§ What to work on: Substitute "image" for "screenshot" and write out again the lines from the line with "has height=768, width=1024." through the end of the records, changing nothing else and leaving out the pictures.

§ Available data:
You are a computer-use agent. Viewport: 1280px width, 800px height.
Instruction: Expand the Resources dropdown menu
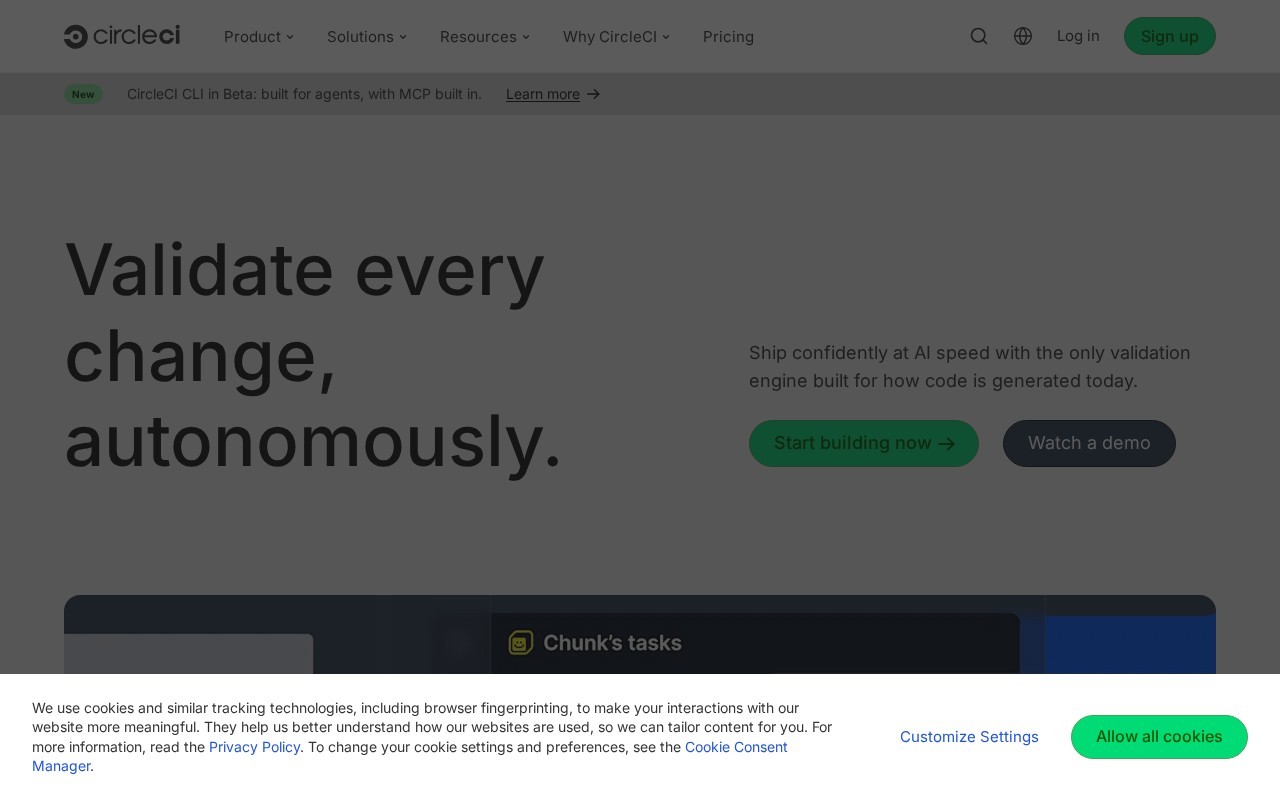pyautogui.click(x=485, y=37)
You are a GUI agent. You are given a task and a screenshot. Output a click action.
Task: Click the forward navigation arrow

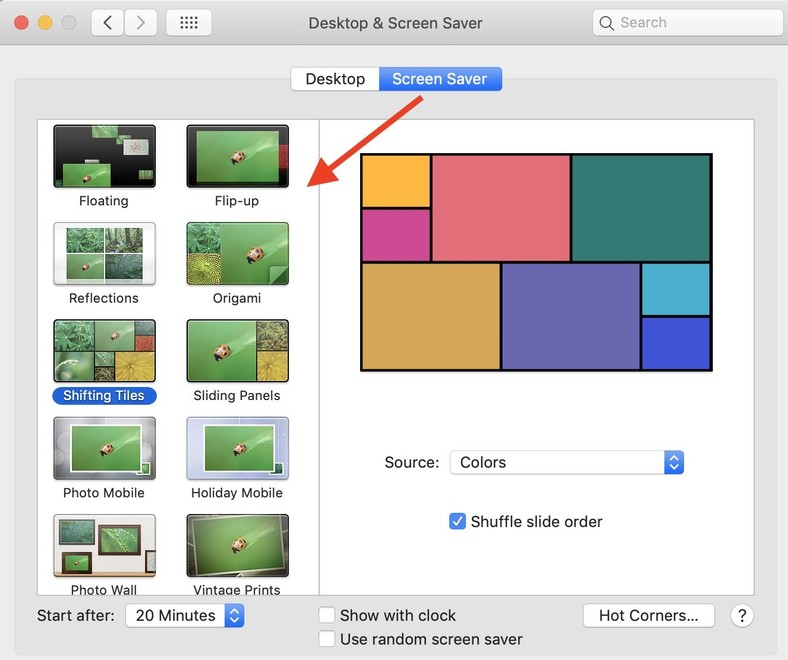pos(141,23)
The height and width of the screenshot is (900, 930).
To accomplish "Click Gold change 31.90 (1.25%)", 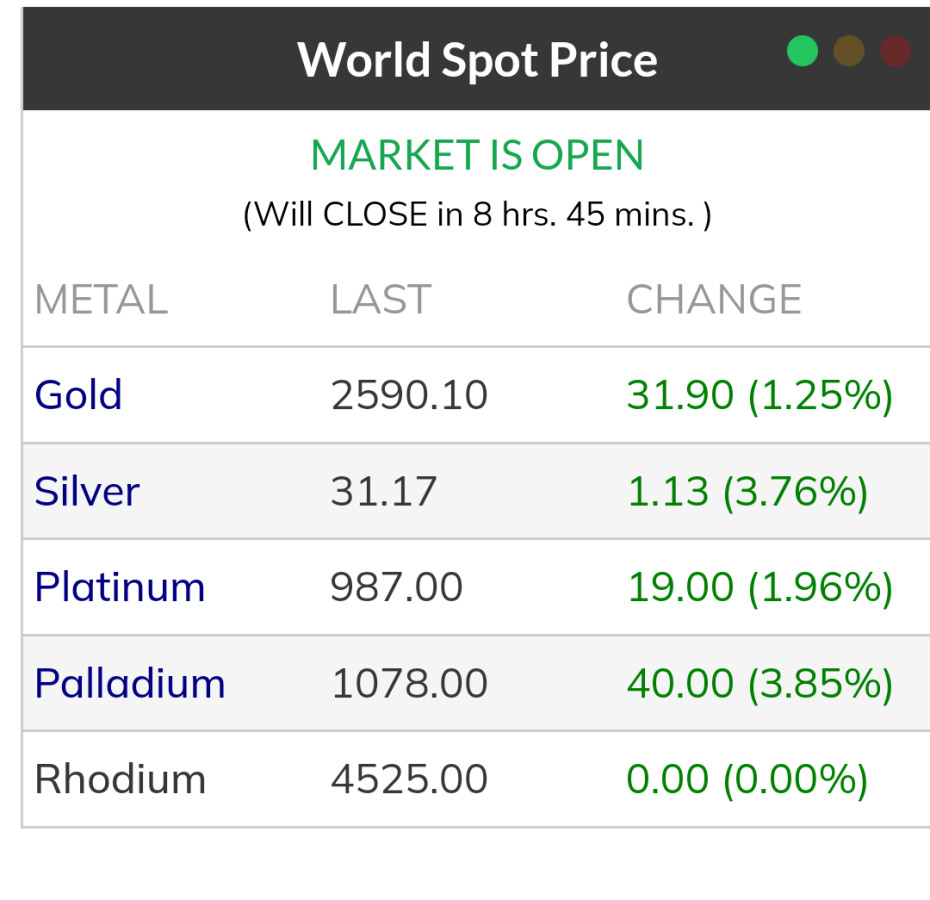I will tap(759, 395).
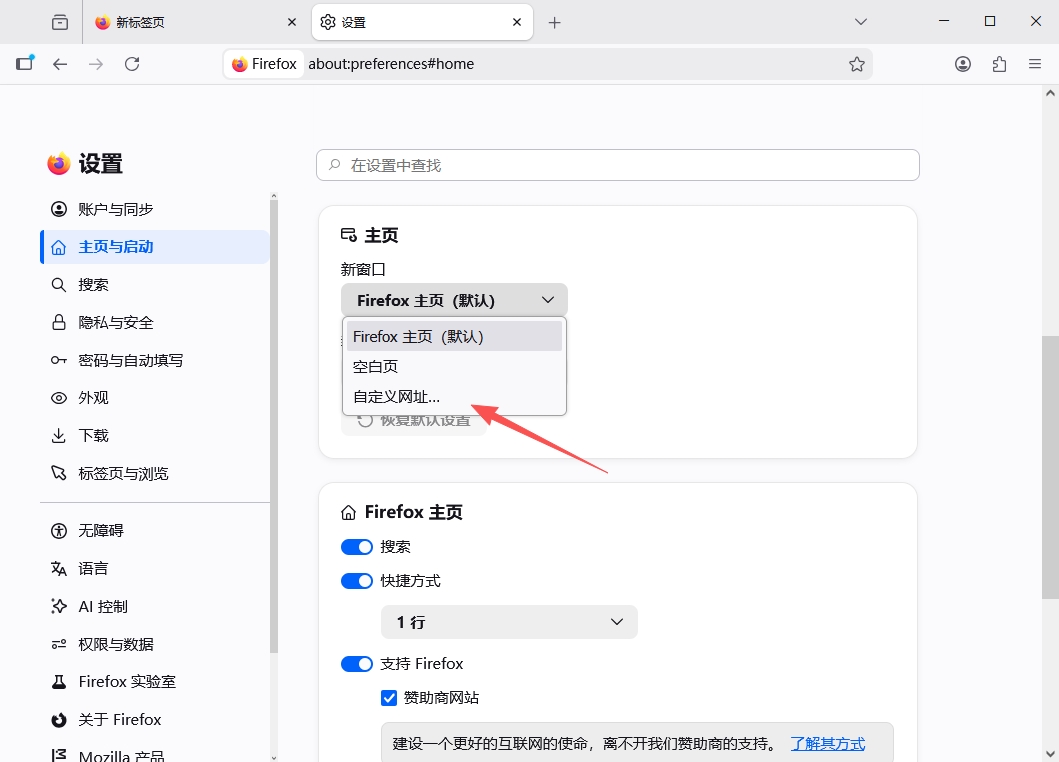Bookmark this page with the star icon
Viewport: 1059px width, 762px height.
pos(856,64)
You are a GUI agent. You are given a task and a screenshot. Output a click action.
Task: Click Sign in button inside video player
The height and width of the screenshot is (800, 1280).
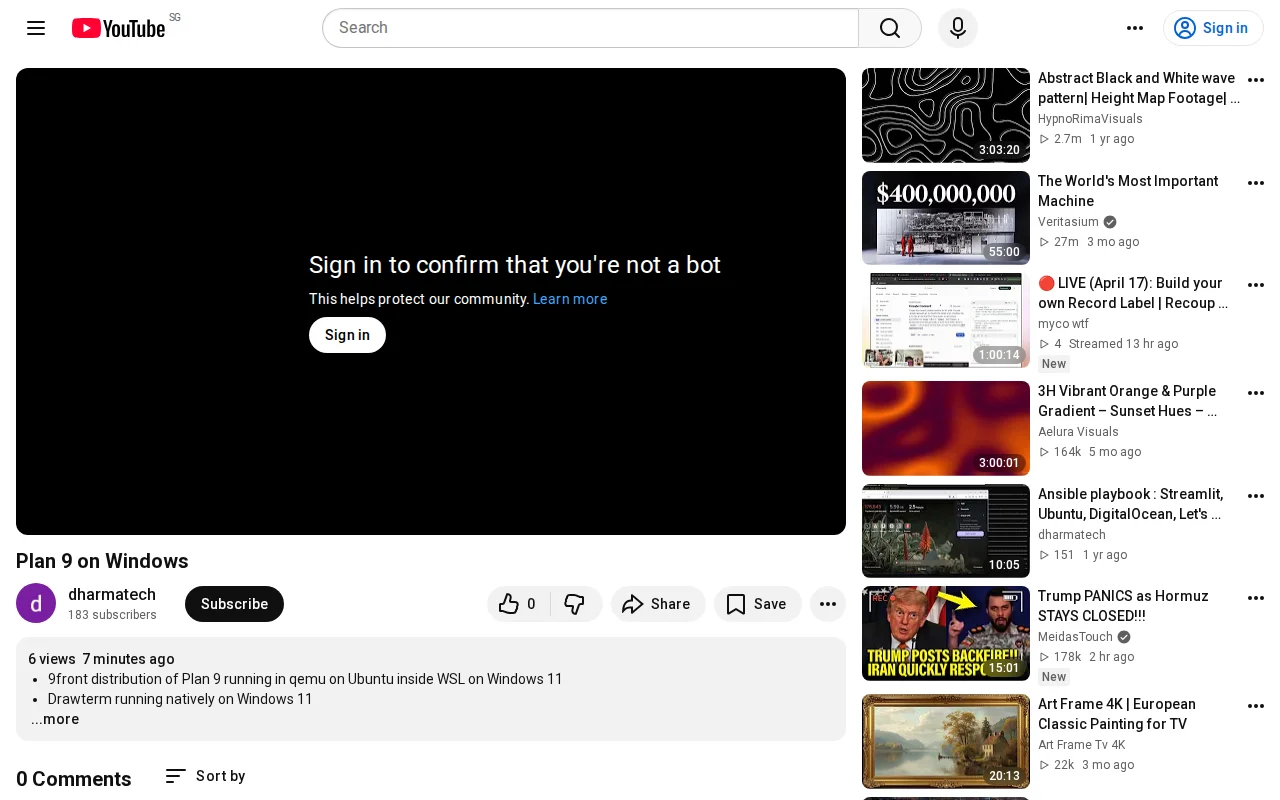[347, 335]
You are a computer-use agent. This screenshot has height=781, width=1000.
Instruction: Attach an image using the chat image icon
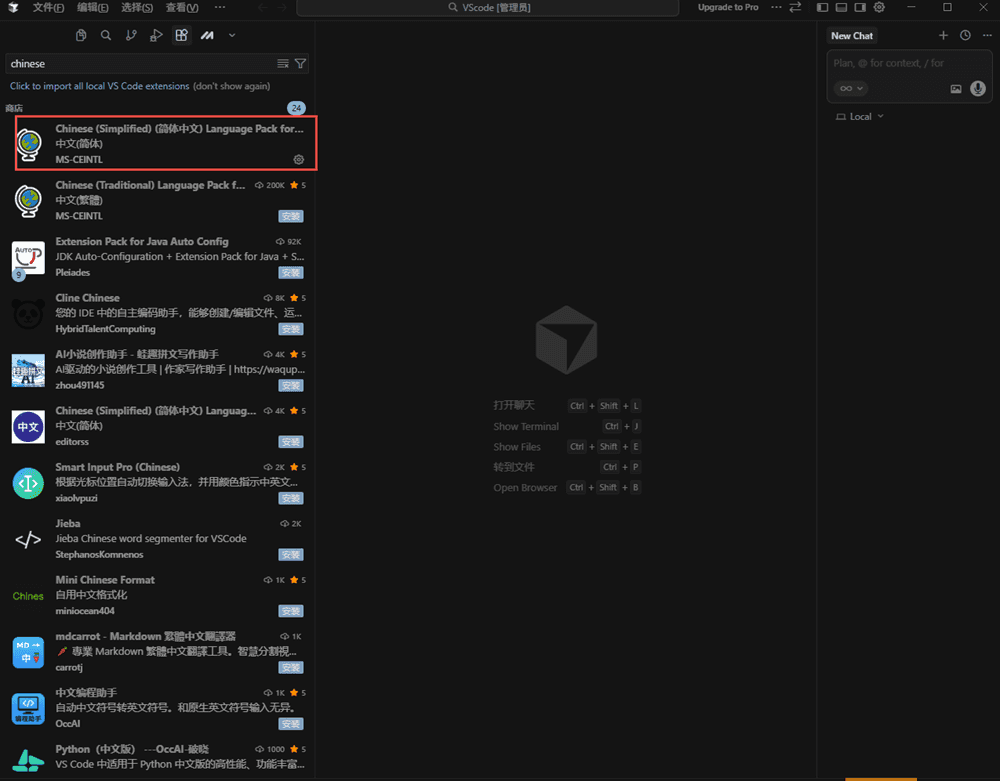[956, 88]
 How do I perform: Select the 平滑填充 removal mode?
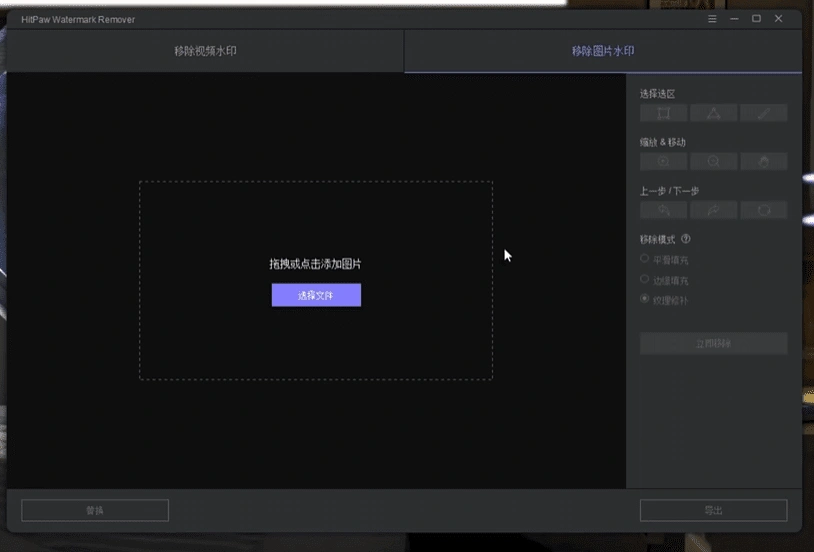pos(645,258)
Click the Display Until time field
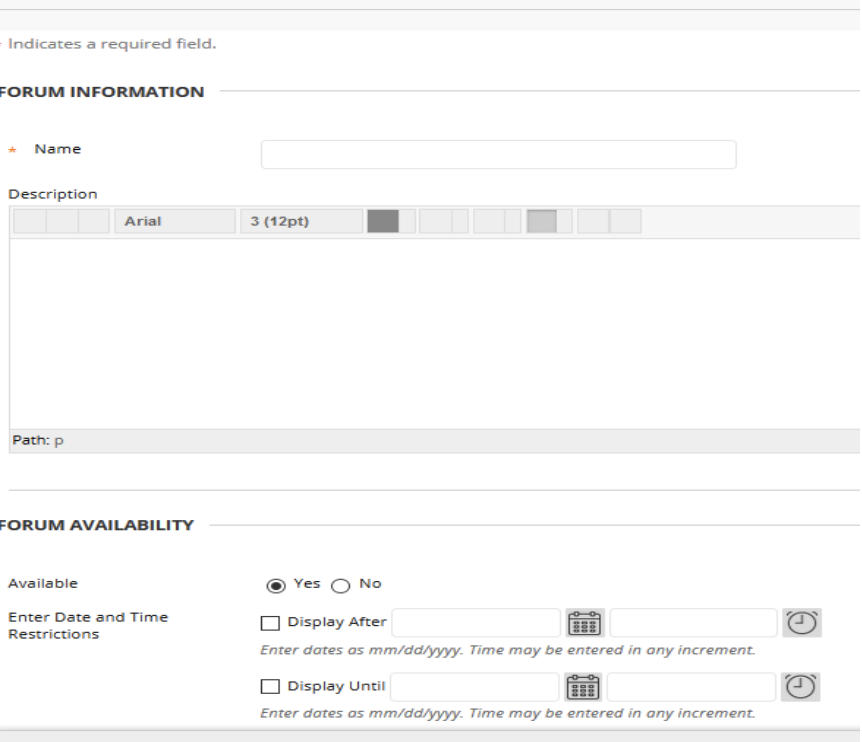The height and width of the screenshot is (742, 862). pos(691,686)
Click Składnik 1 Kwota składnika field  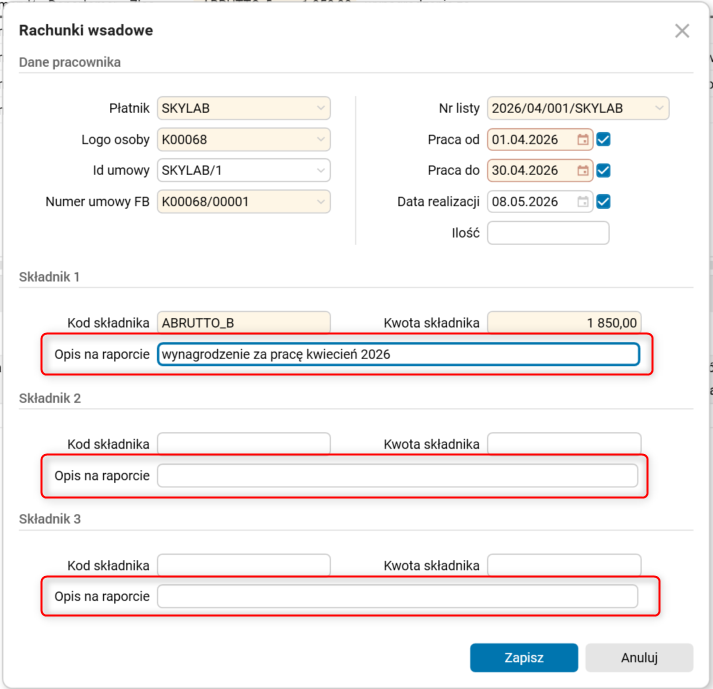(564, 323)
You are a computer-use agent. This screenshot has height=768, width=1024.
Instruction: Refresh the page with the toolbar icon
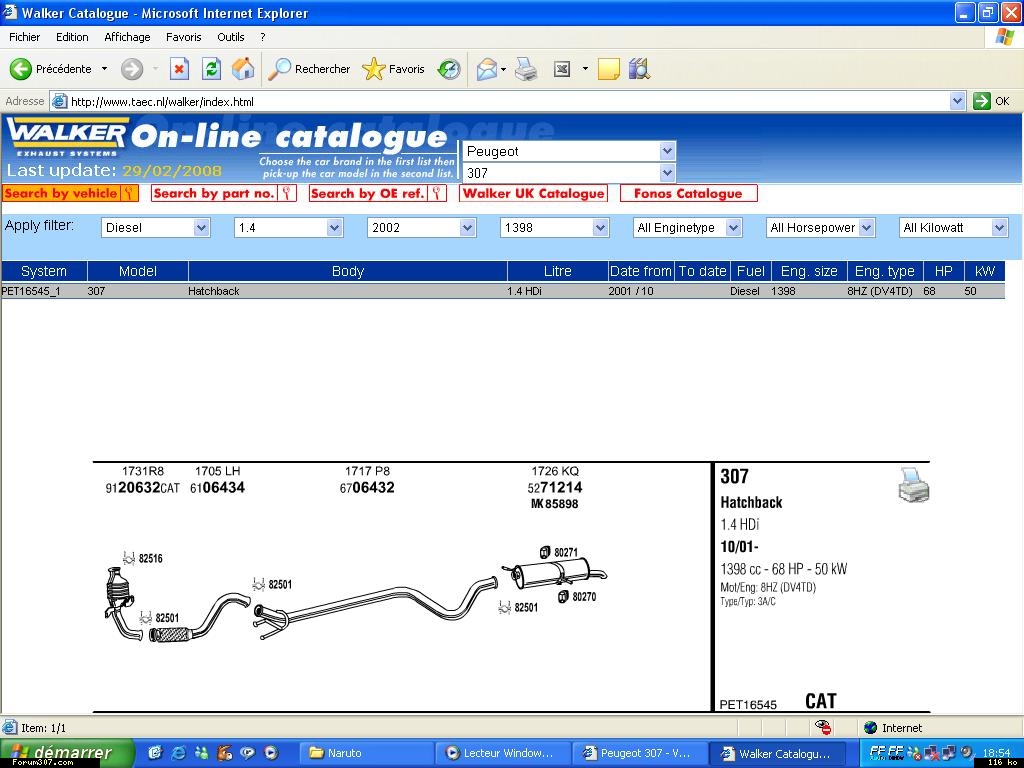[211, 69]
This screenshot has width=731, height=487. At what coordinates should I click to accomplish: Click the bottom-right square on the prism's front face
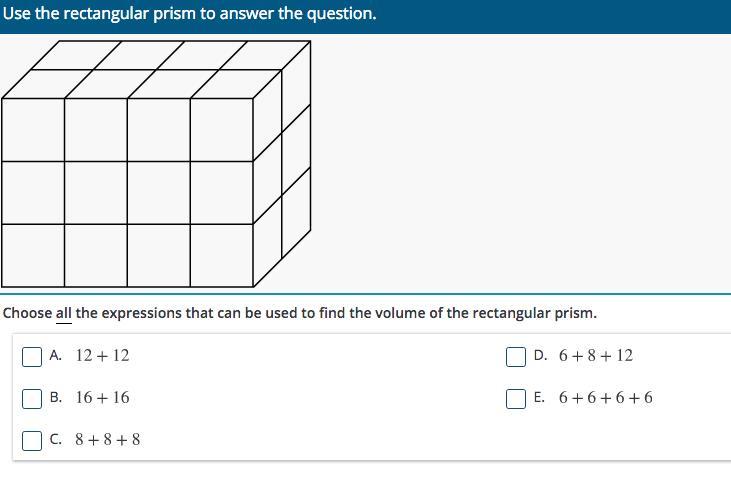coord(222,255)
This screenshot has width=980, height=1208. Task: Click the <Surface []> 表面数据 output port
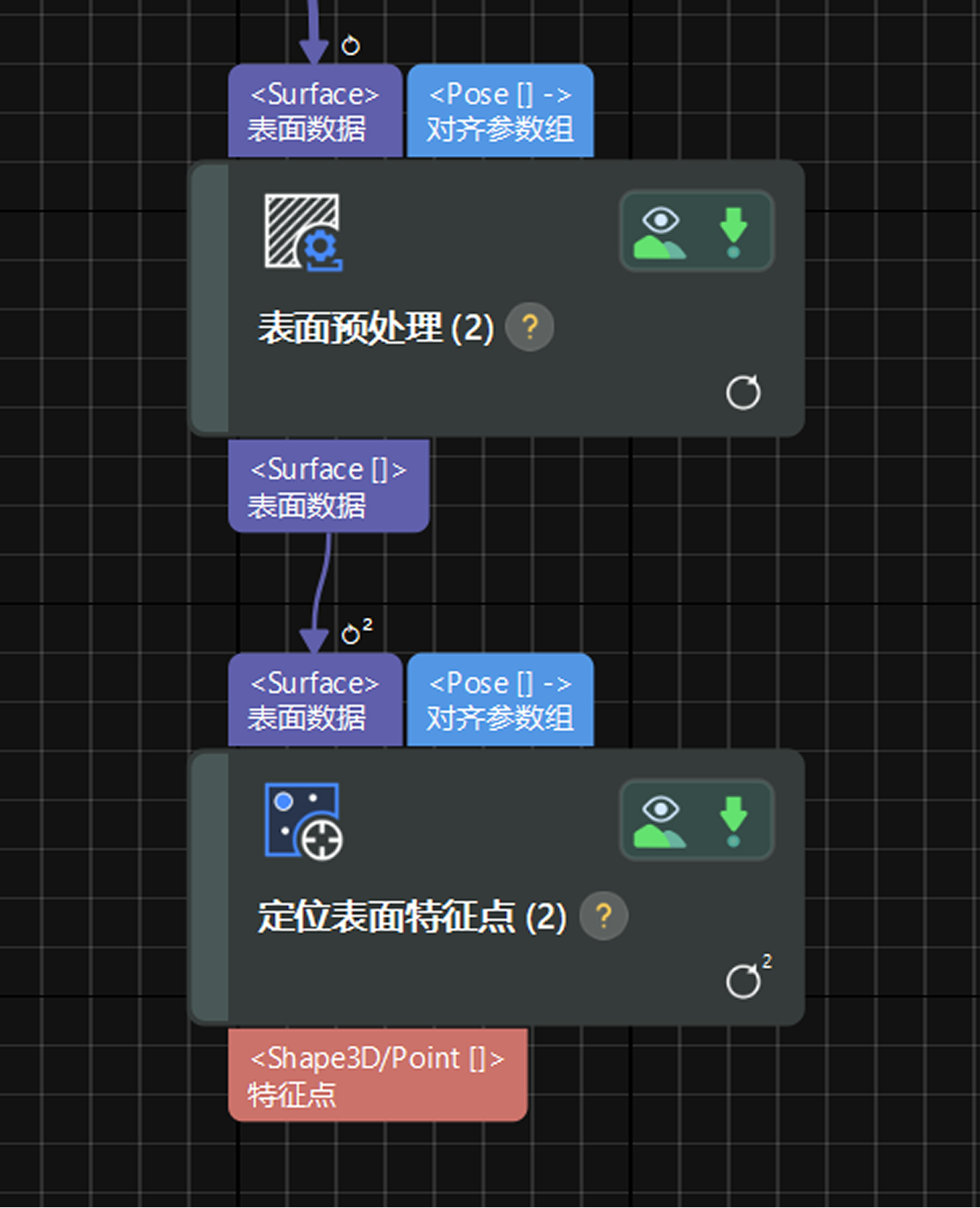[x=328, y=487]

§ Response to this exercise:
You are a computer-use agent. This image has height=768, width=1024.
Instruction: Refresh the page with the toolbar icon
[211, 69]
This image has width=731, height=487. At what coordinates should I click to accomplish: Click the bottom-right square on the prism's front face
coord(222,255)
This image has width=980, height=1208. Task: Click the <Surface []> 表面数据 output port
[x=328, y=487]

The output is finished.